Can A Living Trust Protect Your Privacy?
Hello, my name is Bridget Mackay, I’m an attorney in Petaluma, California, and I practice in the area of estate planning.
Today I want to talk about: Can living trusts protect your privacy? I get this question a lot, mostly amongst people who have sort of high profile jobs. And it’s true, because with today, with so much private information available to the public and too much information out there that can be discovered through simple online searches, you may want to create another level of privacy into your life.
You may not know this, but people can find out where you live by simply searching your name these days, and a simple search in county records can provide a list of properties that you may own. So, the value… For many of us, this leads to minor annoyances sometimes, like junk mail or phone calls or questions about wanting to sell your house. But for people like law enforcement officers, security offices, sometimes educators or politicians, or any kind of public figure, it could lead to embarrassment or even a compromise for the security of your family. And it is really scary to think a mentally disturbed person you had contact with in some way could find you, your house, or indeed your family.

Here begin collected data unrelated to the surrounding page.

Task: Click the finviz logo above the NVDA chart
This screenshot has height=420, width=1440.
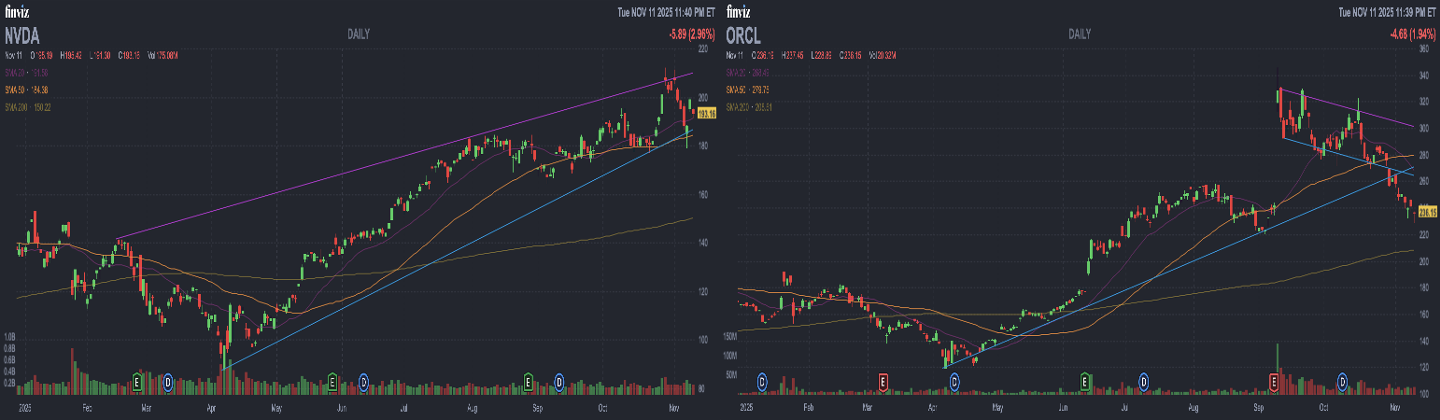Action: 18,12
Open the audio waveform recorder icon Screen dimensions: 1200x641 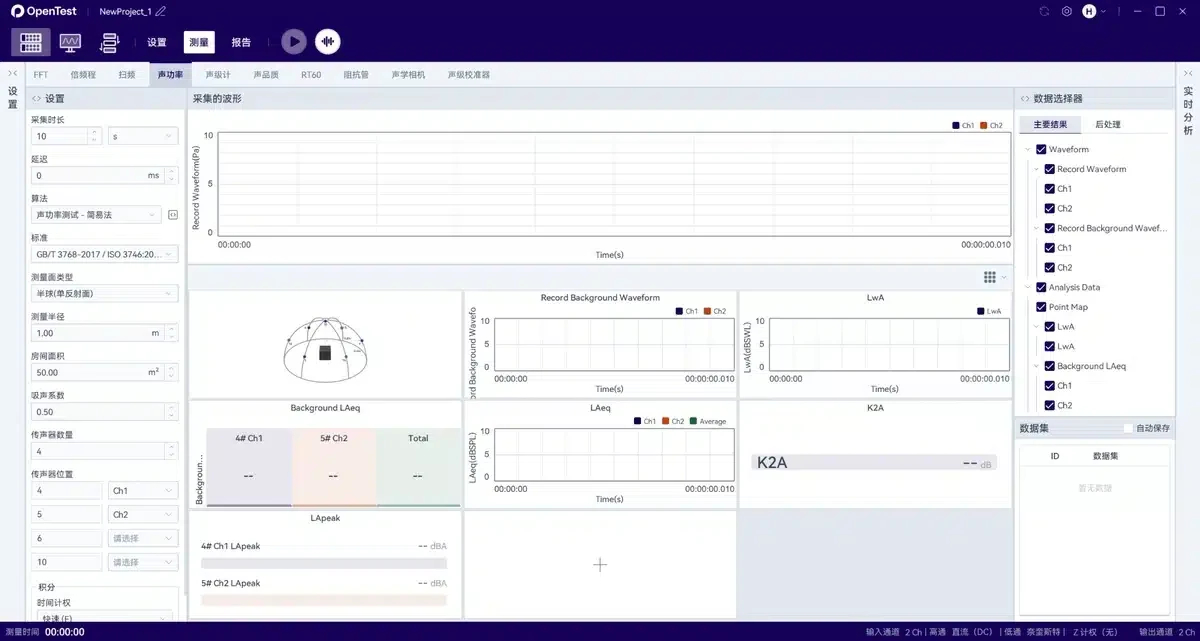pyautogui.click(x=328, y=41)
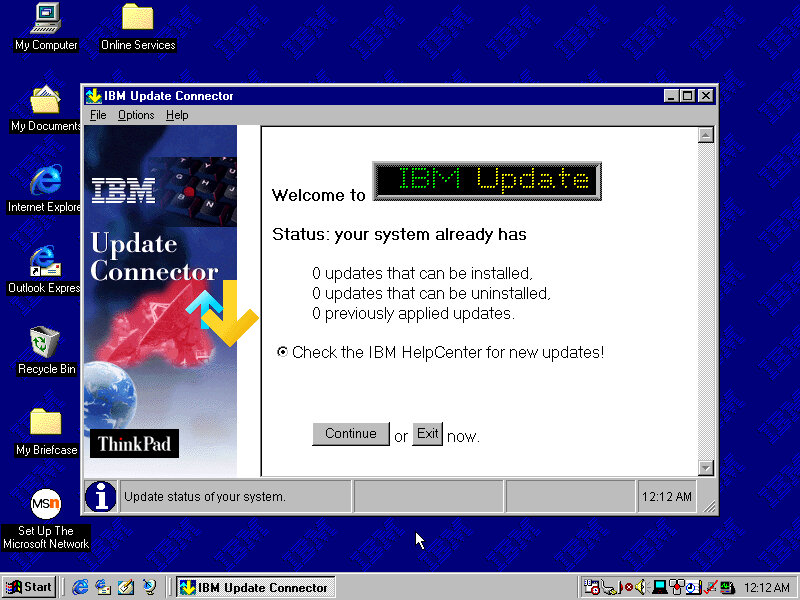The width and height of the screenshot is (800, 600).
Task: Click the speaker volume tray icon
Action: (640, 587)
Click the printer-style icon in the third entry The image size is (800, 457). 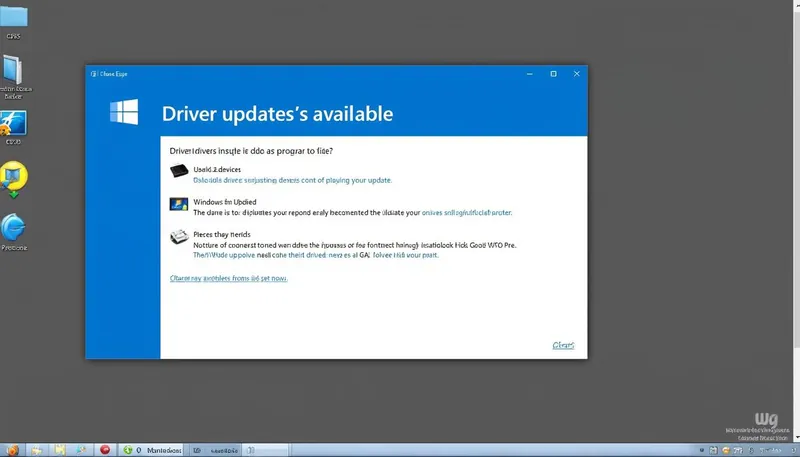point(179,237)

You can add an extra layer of protection through a living trust. If the trust owns your home or other real property or assets that are in county records, and a friend or, someone other than yourself serves as trustee, the trust would be listed on title and the friend’s name associated with it. Thereby, those searches wouldn’t pull up your name and you associated with your property. I did have a client who lived in a foreign country and that was his concern. He didn’t want anybody… He was a well known business person in this foreign country and owned some properties in California and did not want those folks related to his business in this foreign country to know he had property in California. And so, we found an appropriate trustee, we named the trust, didn’t include his name in the trust, registered those with the certain counties that they were in, and that gave him an extra layer of protection if someone were to decide to see if he owned any properties outside of the country he lived in.
The other advantage is, at death, all the affairs of your trust are not public record like a probate. So, the value of your estate, the contents of your estate, and your beneficiaries are all kept out of public records when you have a living trust. A qualified estate planning attorney can help you protect your privacy and provide peace of mind by creating a trust for you that will give that extra layer.